Instructions for the task: Extract verbatim from the Beverly Hills landscaping and screening page the passage starting with "Local zoning ·" and going on through "development standards pages.".

Local zoning · Beverly Hills

Beverly Hills — Landscaping and Screening

Landscaping and Screening under the Beverly Hills local zoning and planning code, with the controlling citations.

Last reviewed: July 1, 2026

Overview

Beverly Hills’ zoning code sets detailed, location-specific rules for how landscaping, walls, fences, hedges, and buffers shape privacy, streetscapes, and transitions between uses. The City organizes these requirements by area and zone, with distinct standards for the Central Area, the Hillside Area, and Trousdale Estates, plus targeted rules for commercial edges and specialty districts. This page synthesizes those landscaping and screening standards only; for broader context, see the City’s zoning, land use, and development standards pages.

Citywide themes you’ll see in the code

  • Landscaping is required in residential front yards, and synthetic turf is tightly limited to drought-emergency periods and specific placement criteria, with added limits near “heritage trees” as defined in the code (see sections cited below).
  • Walls/fences/hedges are height-limited by yard location; “open to public view” applies above certain heights at the street edge, and some areas require landscaped offsets at the street side.
  • Where nonresidential sites abut residential property, the code requires solid masonry walls and landscaped setback treatments to buffer and screen. Some details are subject to Architectural Commission review as part of design review.

Core standards and quick references

Topic or location Key standard Notes Code Reference
Residential front yards (Central Area) All unpaved portions must be landscaped; single-family proposals must include a landscaping plan with at least a 2 ft landscaped strip along each required side yard Part of the Central Area single-family standards §10-3-2423; see also §10-3-2419, §10-3-2422 referenced in §10-3-2423
Synthetic turf in front yards (Central Area) Allowed only during Stage D water conservation; up to 70% of landscaped area and no more than 40% of the entire front yard; not within 18 in of the front lot line; not within dripline of native/heritage trees Permit required; submittal and material specs apply §10-3-2423.5; heritage tree def. §10-3-2900 referenced
Synthetic turf in front yards (Trousdale/Hillside articles) Similar Stage D trigger; includes additional siting limits such as no turf within 3 ft of a single-family residence (per retrieved text) Permit and plan content requirements apply §10-3-2619.5; §10-3-2519.5 (retrieved excerpts)
Central Area walls/fences/hedges — front yard Max 3 ft within first 20% of front yard depth; beyond that up to 6 ft but any portion over 3 ft must be open to public view; walls/fences over 18 in must sit 3 ft back from front lot line with landscaping in front R-1 Design Review can allow limited exceptions to the 3 ft front-yard limit for projections; see §10-3-2408F(1) §10-3-2420(D); §10-3-2408(A), (F)(1)

Dataset section:
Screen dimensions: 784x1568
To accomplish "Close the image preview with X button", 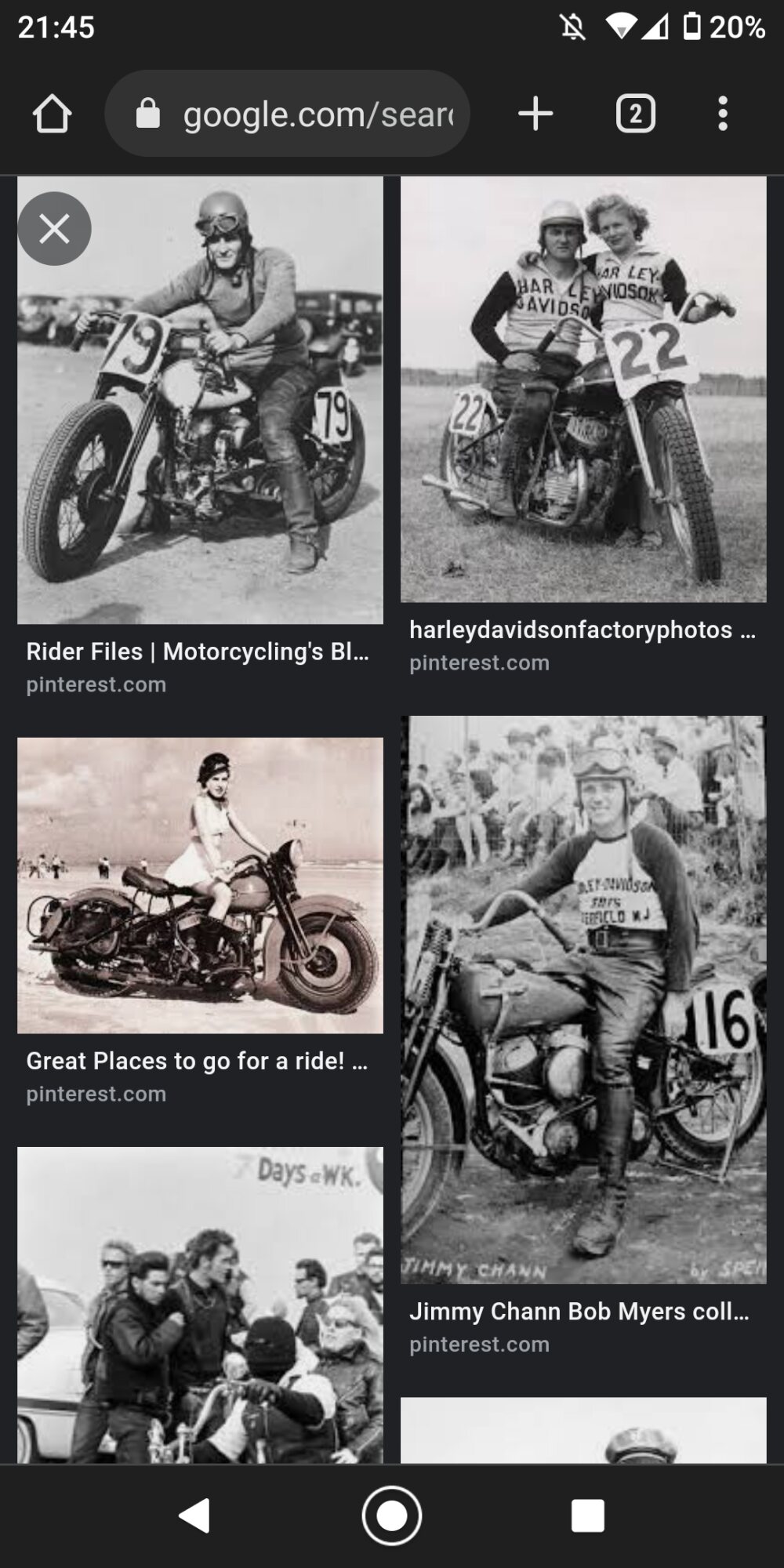I will [55, 229].
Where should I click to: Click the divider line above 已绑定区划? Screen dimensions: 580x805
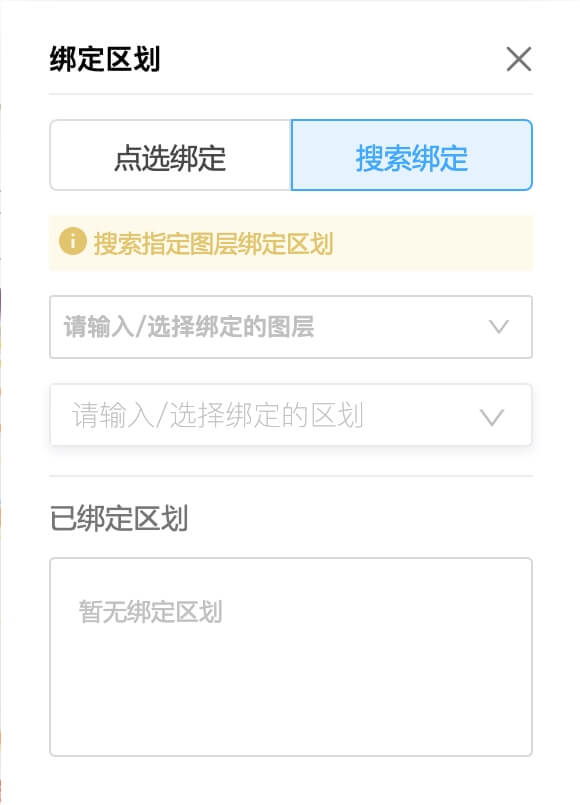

Correct output:
Local zoning · Beverly Hills

Beverly Hills — Landscaping and Screening

Landscaping and Screening under the Beverly Hills local zoning and planning code, with the controlling citations.

Last reviewed: July 1, 2026

Overview

Beverly Hills’ zoning code sets detailed, location-specific rules for how landscaping, walls, fences, hedges, and buffers shape privacy, streetscapes, and transitions between uses. The City organizes these requirements by area and zone, with distinct standards for the Central Area, the Hillside Area, and Trousdale Estates, plus targeted rules for commercial edges and specialty districts. This page synthesizes those landscaping and screening standards only; for broader context, see the City’s zoning, land use, and development standards pages.